2- Kuran ALLAH'ın dinini anlatacakların minnetsiz olması gerektiğini ve ALLAH'ın dininden para kazanılmaması gerektiğini özellikle vurgular.
Bu durumda, topluma yüzyıllardır Kuranı anlatıyorum diye onun dışından binlerce bidatı ve sapıklığı insanlara anlatanlar, gerçekleri görmelerine rağmen bu minnetlerinden dolayı gerçekleri söylememektedirler. Aynı zamanda toplumun kabullendiği ata dinini yücelttikçe kendi konumlarını yükseltmektedirler. Bunu detaylandırmaya ve örneklendirmeye hiç gerek yok sanırım.
Bu bölümdeki atışmaları dikkatle takip ediyorum. Haklı olunan bir konuda öfke gösterildiğinden dolayı, karşıdaki muhatabın (erbabın) bu konulardaki kıvırma mahareti sayesinde sanki ezilenmiş/haksızlığa uğratılmış gibi hareket ederek kendisini bilen/haklı olarak göstermesini hayretle izliyorum. Aynı zamanda, sırf bu alttan alma stratejisini iyi becerdiği için; bu zatın profesyonelliğini farkedemeden, kendisine haklıymış gibi arka çıkanları da hayretle izliyorum.

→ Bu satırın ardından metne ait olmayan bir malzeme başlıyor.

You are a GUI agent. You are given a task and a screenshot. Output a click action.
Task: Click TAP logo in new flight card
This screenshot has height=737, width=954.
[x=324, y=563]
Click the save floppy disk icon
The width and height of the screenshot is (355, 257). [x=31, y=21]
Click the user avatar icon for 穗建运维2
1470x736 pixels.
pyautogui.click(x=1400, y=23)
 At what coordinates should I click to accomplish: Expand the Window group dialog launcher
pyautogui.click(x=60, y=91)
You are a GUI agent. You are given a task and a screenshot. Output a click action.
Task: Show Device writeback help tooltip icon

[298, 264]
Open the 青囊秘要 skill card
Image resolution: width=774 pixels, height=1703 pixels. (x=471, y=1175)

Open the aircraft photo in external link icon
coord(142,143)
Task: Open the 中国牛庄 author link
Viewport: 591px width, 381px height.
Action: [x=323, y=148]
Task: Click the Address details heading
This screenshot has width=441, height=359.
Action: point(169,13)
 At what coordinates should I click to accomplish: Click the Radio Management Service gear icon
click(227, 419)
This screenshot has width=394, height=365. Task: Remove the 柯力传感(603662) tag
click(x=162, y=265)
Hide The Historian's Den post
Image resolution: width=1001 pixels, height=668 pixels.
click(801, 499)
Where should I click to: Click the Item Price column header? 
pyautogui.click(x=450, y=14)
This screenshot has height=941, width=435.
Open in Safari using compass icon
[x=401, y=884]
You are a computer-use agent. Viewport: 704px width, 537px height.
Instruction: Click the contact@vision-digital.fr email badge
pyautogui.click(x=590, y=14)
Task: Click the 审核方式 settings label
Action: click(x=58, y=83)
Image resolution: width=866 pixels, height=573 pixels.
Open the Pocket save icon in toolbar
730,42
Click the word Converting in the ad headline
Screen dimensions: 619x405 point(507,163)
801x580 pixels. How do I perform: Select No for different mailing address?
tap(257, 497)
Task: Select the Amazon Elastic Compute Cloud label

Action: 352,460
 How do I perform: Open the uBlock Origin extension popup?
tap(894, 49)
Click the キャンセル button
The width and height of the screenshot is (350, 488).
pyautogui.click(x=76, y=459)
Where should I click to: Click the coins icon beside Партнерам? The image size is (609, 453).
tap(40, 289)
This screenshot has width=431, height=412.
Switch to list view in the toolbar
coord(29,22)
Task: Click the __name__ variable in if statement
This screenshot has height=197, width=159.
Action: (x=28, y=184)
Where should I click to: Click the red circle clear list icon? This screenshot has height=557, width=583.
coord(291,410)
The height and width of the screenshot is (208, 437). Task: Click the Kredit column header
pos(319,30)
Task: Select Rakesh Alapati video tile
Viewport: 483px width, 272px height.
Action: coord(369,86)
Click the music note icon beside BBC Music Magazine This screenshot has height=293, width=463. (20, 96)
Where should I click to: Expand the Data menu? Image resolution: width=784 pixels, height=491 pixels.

Rabbimiz gizli/açık her şeyi bilendir. Herkesin gönlündekini en iyi O bilir. Ve hüküm yalnız ALLAH'a aittir.
Selam hidayete tabi olanlara, selam aklını kullanıp apaçık, eksiksiz, detaylı ve tastamam olan Kuran'a tabi olanlara olsun.
__________________ Rahman Rahim Olan ALLAH'ın Adıyla "Ben yüzümü tümüyle, gökleri ve yeri yaratana çevirdim ve ben ortak koşanlardan değilim." En'am 79
NİSA/ 58, 135 VE MAİDE/ 8'İN MUHATBLARI KİMLERDİR!
NİSA/ 58: Aman dikkat! Allah, Emanetleri layık olanına / hakedenine tevdi etmenizi ve insanlar arasında hükmederken Adalet'le hükmetmenizi öneriyor. Bakın Allah sizi ne güzel uyarıyor! Devamlı aklınızda bulunsun ki, Allah her söylediğinizi duyuyor, her yaptığınızı görüyor.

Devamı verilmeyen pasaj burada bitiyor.